PAGE EXTRACT:
# Pinfish Champion (Help a rookie)



## Wagon-Attack (Apr 10, 2013)

So I'm pretty new to fishing here. The most fishing experience I have is from when I lived in Minnesota. I've been trying Marler bridge, under brooks bridge, and the jetties in Destin (although my brother-in-law broke some toes out there so I'm hesitant to go back!) I'm either using live shrimp on a 2/0 circle hook, frozen shrimp, or squid. My delima is, all I catch are pinfish. The minute I drop my line I either get my bait stripped or hook a tiny fish. What am I doing wrong? Do y'all have any suggestions on tackle to avoid the smaller fish? I'm using a 7' pier/surf rod from walmart because I'm cheap! Not sure what line is on but I'm willing to drop some money to set up my cheap rod and reel. 

You all seem very helpful and supportive and I really appreciate it. There's nothing worse than when I go to a popular spot and people are mean because I don't know what I'm doing.


----------



## Tail Chaser (Jun 22, 2008)

there aint much you can do to avoid pinfish what you can do is go bigger on the hook to avoid catching them but then you just get more aggrevated not catching anything and losing the bait
so Id recommend catching a few pinfish then using the pinfish for bait or the squid as they are harder for the thieves to strip off using it whole or fileted but with a larger hook geared more toward the larger fish such as reds or blues


----------



## Jason (Oct 2, 2007)

LISTED ENTRIES:

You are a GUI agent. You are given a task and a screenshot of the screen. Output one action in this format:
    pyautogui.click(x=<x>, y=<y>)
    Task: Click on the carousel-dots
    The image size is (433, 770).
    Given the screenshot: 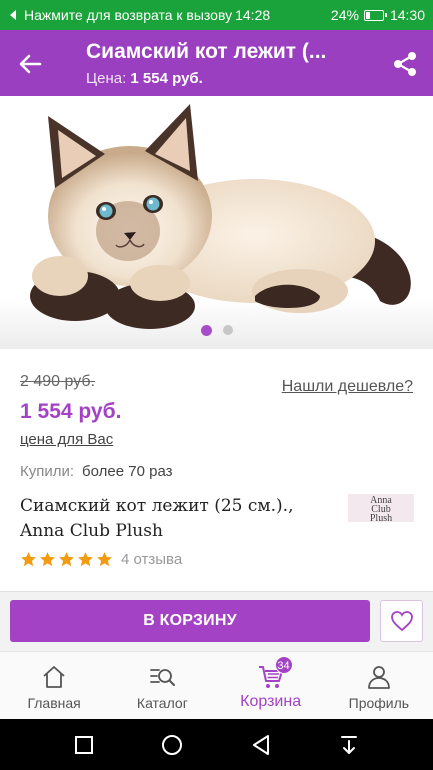 What is the action you would take?
    pyautogui.click(x=216, y=330)
    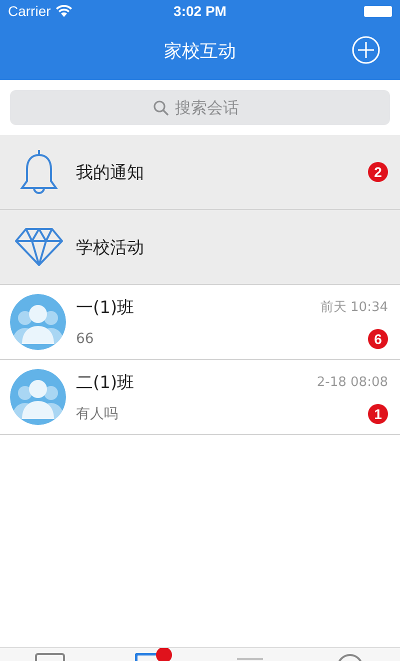 Image resolution: width=400 pixels, height=661 pixels. What do you see at coordinates (352, 382) in the screenshot?
I see `message-time: 2-18 08:08` at bounding box center [352, 382].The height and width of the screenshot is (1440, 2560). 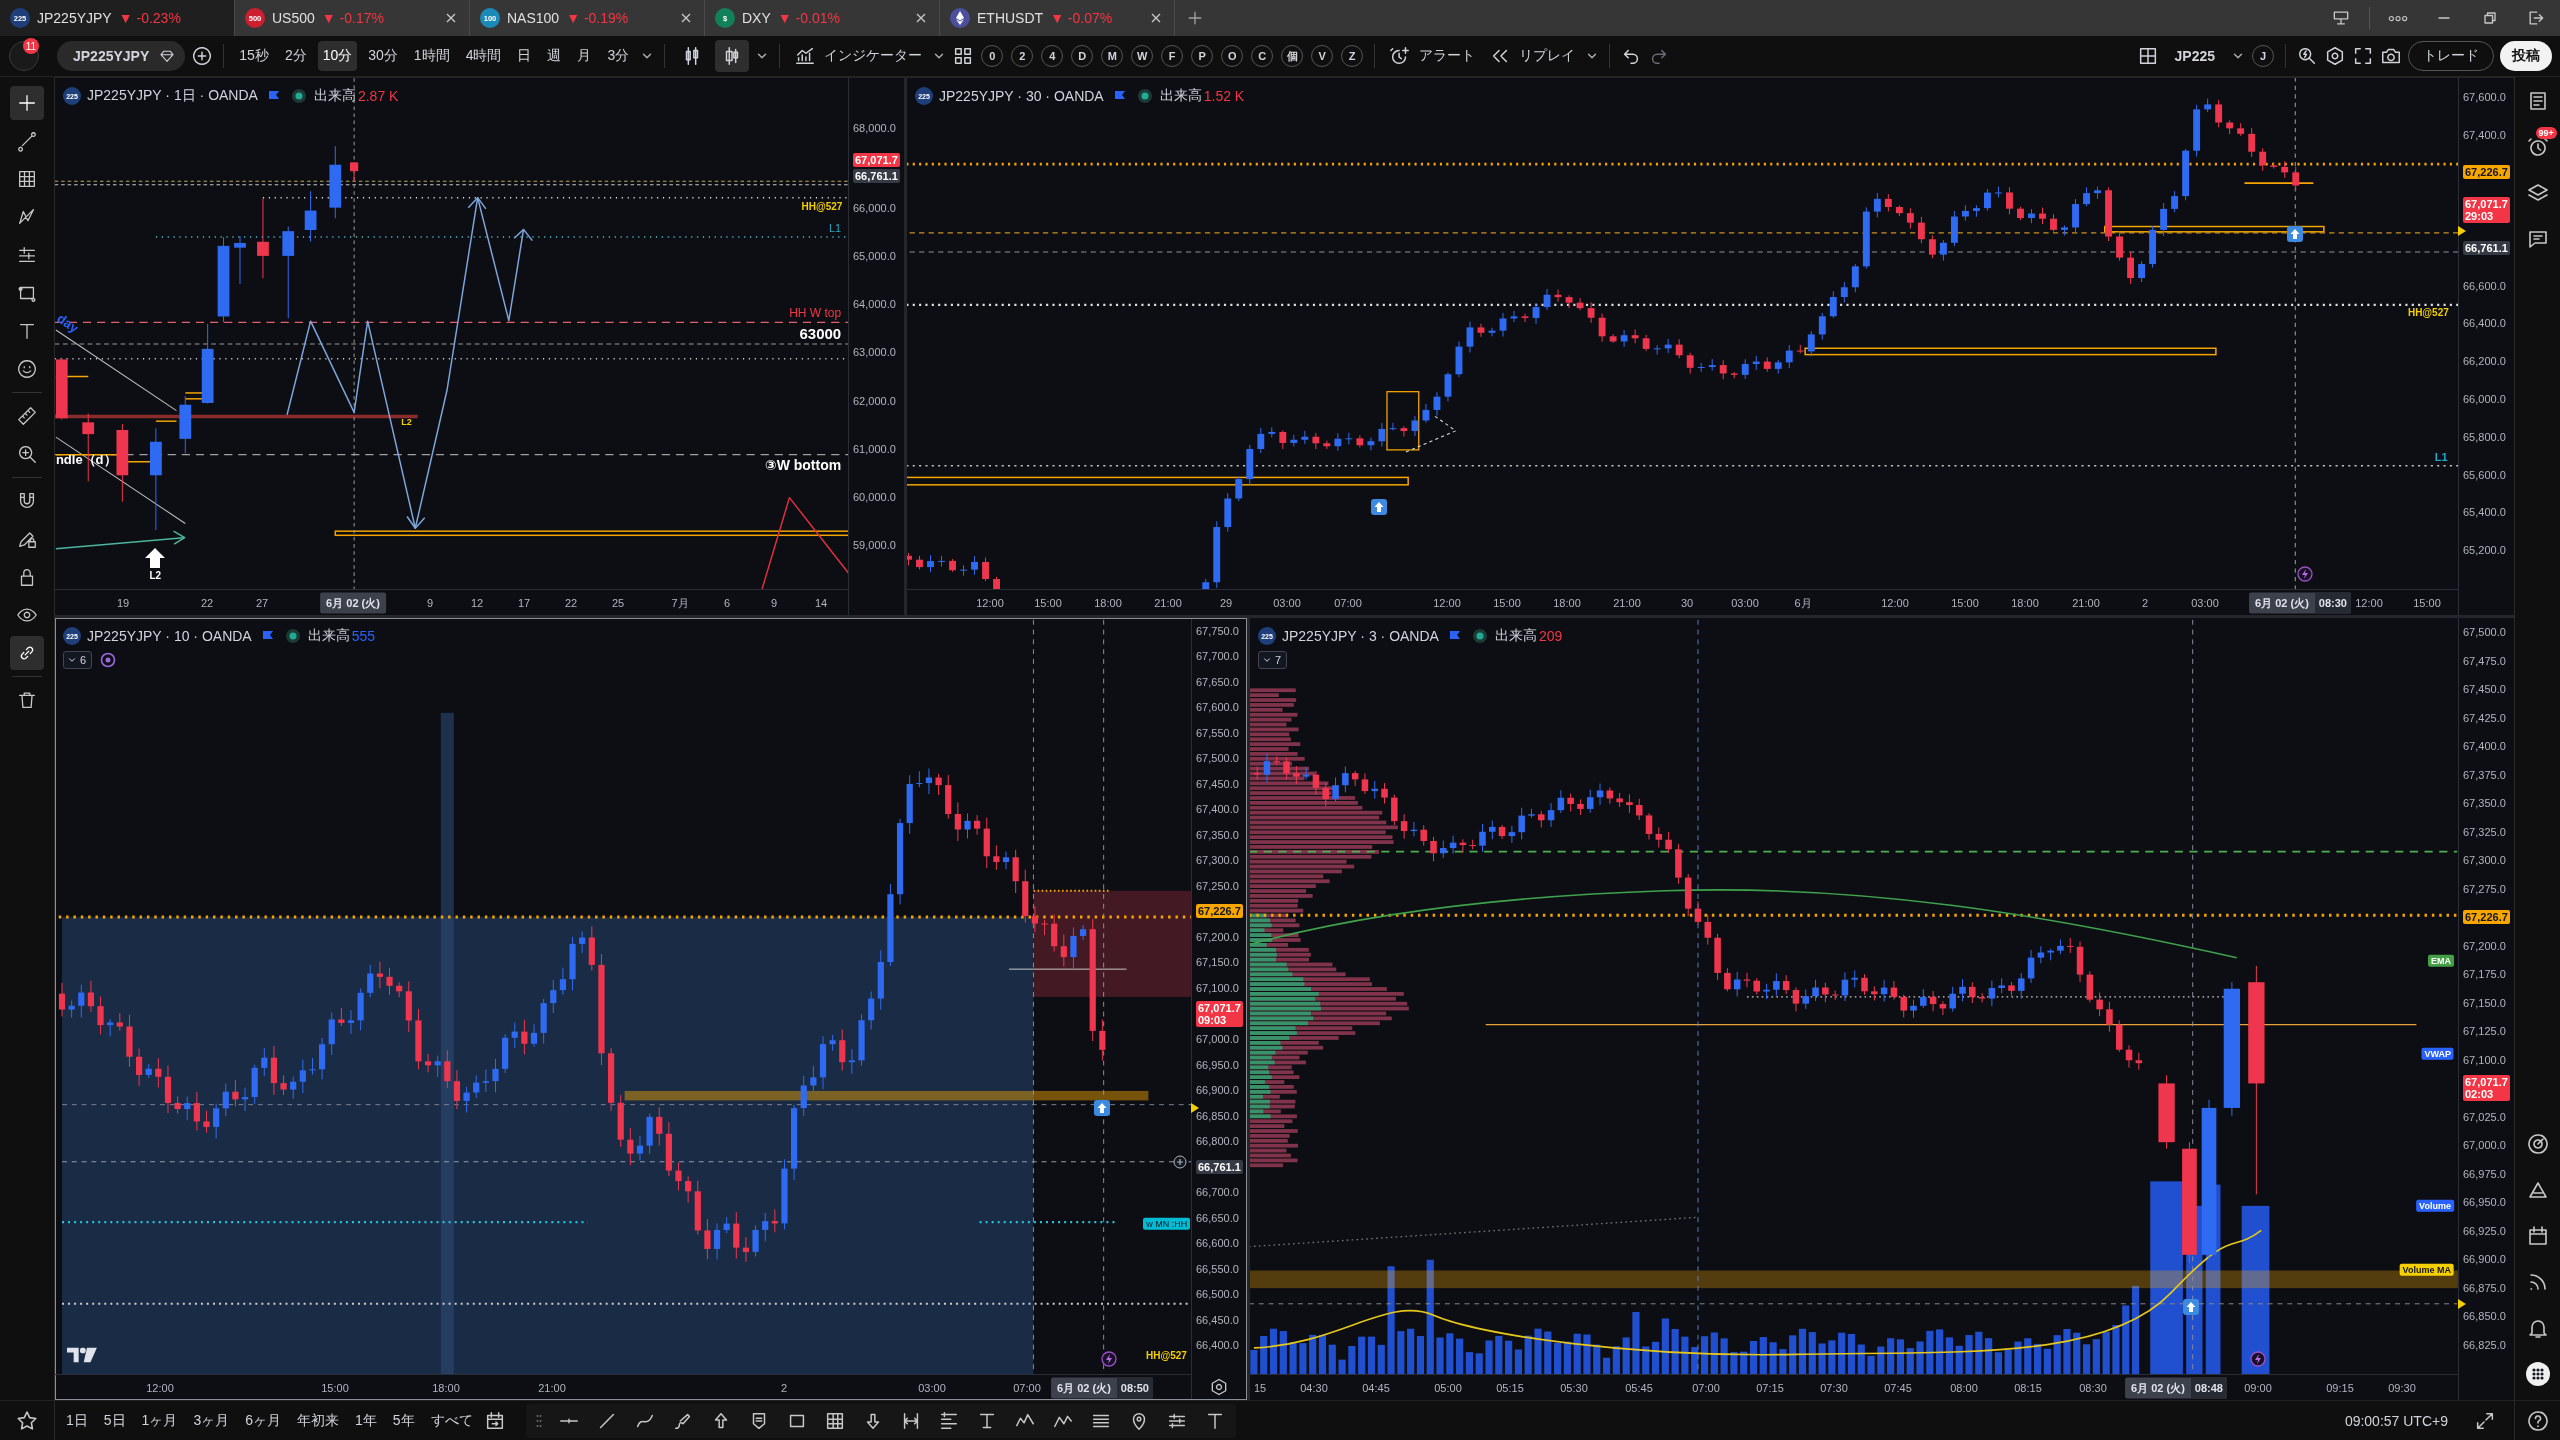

ASSIGNED TASK A: Copy the section of the pinfish thread from "You all seem" up to and including "(Jun 22, 2008)".
ASSIGNED TASK B: In the pinfish thread, condense the paragraph beginning "So I'm pretty new to fishing here" into a shorter version that keeps its main facts.

WRITTEN RESPONSE A:
You all seem very helpful and supportive and I really appreciate it. There's nothing worse than when I go to a popular spot and people are mean because I don't know what I'm doing.


----------



## Tail Chaser (Jun 22, 2008)

WRITTEN RESPONSE B: I'm new to fishing here; my main experience is from living in Minnesota. I've tried Marler bridge, under Brooks bridge, and the Destin jetties (though I'm hesitant to return after my brother-in-law broke some toes there). I use live shrimp on a 2/0 circle hook, frozen shrimp, or squid, but I catch only pinfish. As soon as my line drops, my bait gets stripped or I hook a tiny fish. What am I doing wrong, and what tackle would help me avoid the smaller fish? I have a cheap 7' pier/surf rod from Walmart, I don't know what line is on it, and I'm willing to spend some money setting up the rod and reel.